● PROBLEM STATEMENT:
Two lines mark the range in the entries below: the one holding "採用情報 (769, 62)" and the one holding "お問い合わせ (34, 786)". Set down those two and all lines between them, exactly.
• • • • • • •
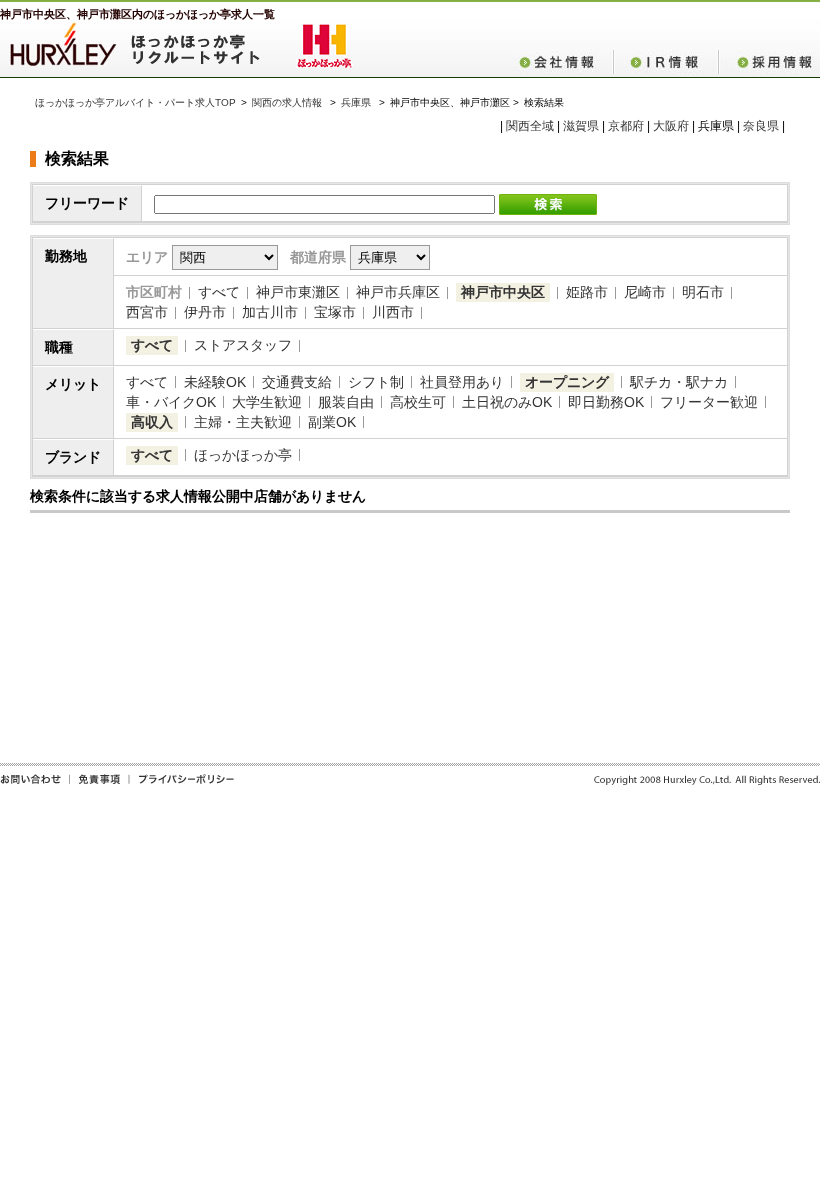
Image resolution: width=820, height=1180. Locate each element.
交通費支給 (297, 382)
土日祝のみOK (507, 402)
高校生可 (418, 402)
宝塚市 (335, 312)
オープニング (567, 382)
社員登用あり (462, 382)
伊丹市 (205, 312)
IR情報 (665, 62)
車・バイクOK (171, 402)
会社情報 (562, 62)
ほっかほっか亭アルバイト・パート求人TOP (135, 102)
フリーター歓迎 (709, 402)
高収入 (152, 422)
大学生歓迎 (267, 402)
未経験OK (215, 382)
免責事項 (99, 786)
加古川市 (270, 312)
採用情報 (769, 62)
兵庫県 (356, 102)
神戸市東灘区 (298, 292)
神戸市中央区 (503, 292)
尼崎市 (645, 292)
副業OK (332, 422)
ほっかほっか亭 (243, 455)
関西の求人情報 (288, 102)
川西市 (393, 312)
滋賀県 (581, 126)
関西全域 (530, 126)
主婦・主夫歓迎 (243, 422)
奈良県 (761, 126)
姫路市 (587, 292)
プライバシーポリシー (181, 786)
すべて (219, 292)
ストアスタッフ (243, 345)
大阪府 (671, 126)
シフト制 (376, 382)
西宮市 (147, 312)
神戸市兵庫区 (398, 292)
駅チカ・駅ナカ (679, 382)
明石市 (703, 292)
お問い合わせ (34, 786)
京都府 (626, 126)
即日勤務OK (606, 402)
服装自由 (346, 402)
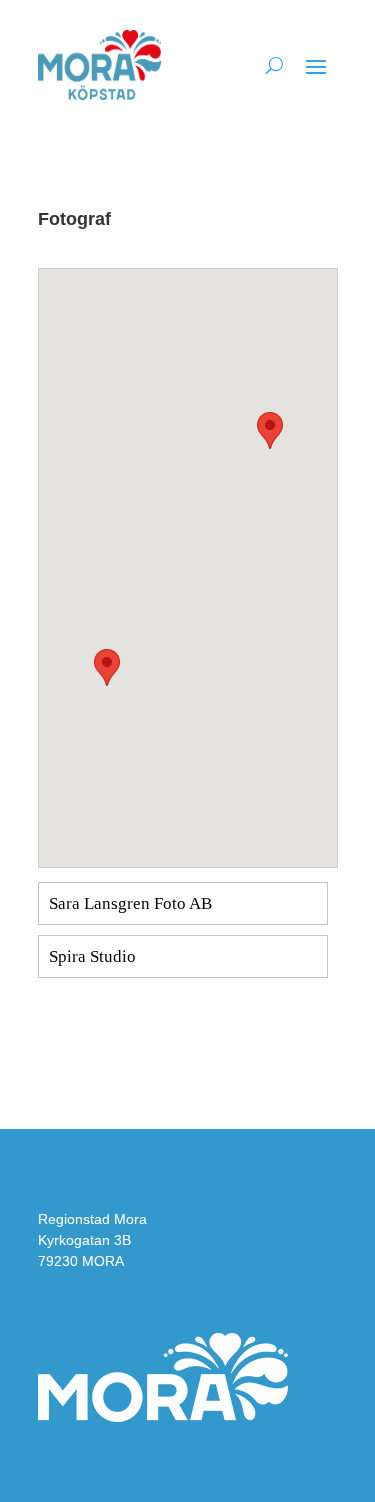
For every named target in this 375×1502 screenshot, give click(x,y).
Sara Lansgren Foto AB (130, 903)
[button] (107, 667)
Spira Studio (92, 956)
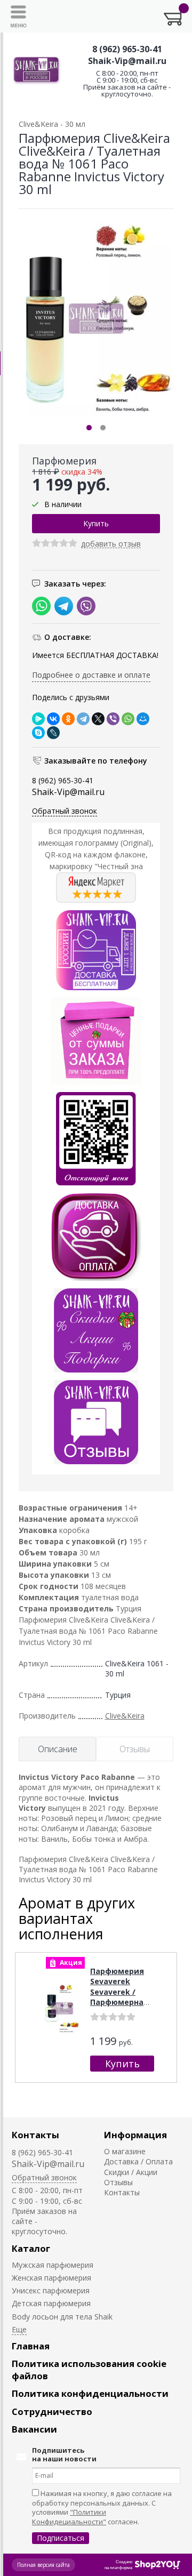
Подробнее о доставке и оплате (91, 675)
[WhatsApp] (128, 718)
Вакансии (34, 2429)
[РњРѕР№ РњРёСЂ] (143, 718)
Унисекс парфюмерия (51, 2290)
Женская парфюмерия (51, 2278)
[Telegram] (83, 718)
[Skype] (38, 732)
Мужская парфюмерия (52, 2265)
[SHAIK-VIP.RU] (36, 70)
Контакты (35, 2135)
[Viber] (113, 718)
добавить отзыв (111, 544)
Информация (135, 2135)
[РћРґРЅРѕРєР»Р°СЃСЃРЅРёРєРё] (68, 718)
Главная (31, 2346)
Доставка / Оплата (138, 2161)
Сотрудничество (52, 2411)
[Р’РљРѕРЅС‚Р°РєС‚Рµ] (53, 718)
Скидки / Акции (130, 2172)
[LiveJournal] (53, 732)
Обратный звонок (64, 811)
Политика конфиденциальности (90, 2393)
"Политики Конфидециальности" (69, 2516)
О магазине (125, 2151)
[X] (98, 718)
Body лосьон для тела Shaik (62, 2317)
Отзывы (118, 2182)
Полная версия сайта (43, 2565)
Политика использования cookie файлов (89, 2369)
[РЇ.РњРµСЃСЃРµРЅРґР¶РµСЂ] (38, 718)
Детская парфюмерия (51, 2303)
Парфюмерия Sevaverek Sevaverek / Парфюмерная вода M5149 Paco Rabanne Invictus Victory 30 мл (120, 2007)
• • • • • • •
● WRITTEN REPLY:
採用情報 (769, 62)
兵庫県 (356, 102)
神戸市東灘区 (298, 292)
神戸市中央区 (503, 292)
尼崎市 (645, 292)
副業OK (332, 422)
ほっかほっか亭 (243, 455)
関西の求人情報 (288, 102)
川西市 (393, 312)
滋賀県 (581, 126)
関西全域 (530, 126)
主婦・主夫歓迎 (243, 422)
奈良県 (761, 126)
姫路市 (587, 292)
プライバシーポリシー (181, 786)
すべて (219, 292)
ストアスタッフ (243, 345)
大阪府 (671, 126)
シフト制 (376, 382)
西宮市 (147, 312)
神戸市兵庫区 (398, 292)
駅チカ・駅ナカ (679, 382)
明石市 (703, 292)
お問い合わせ (34, 786)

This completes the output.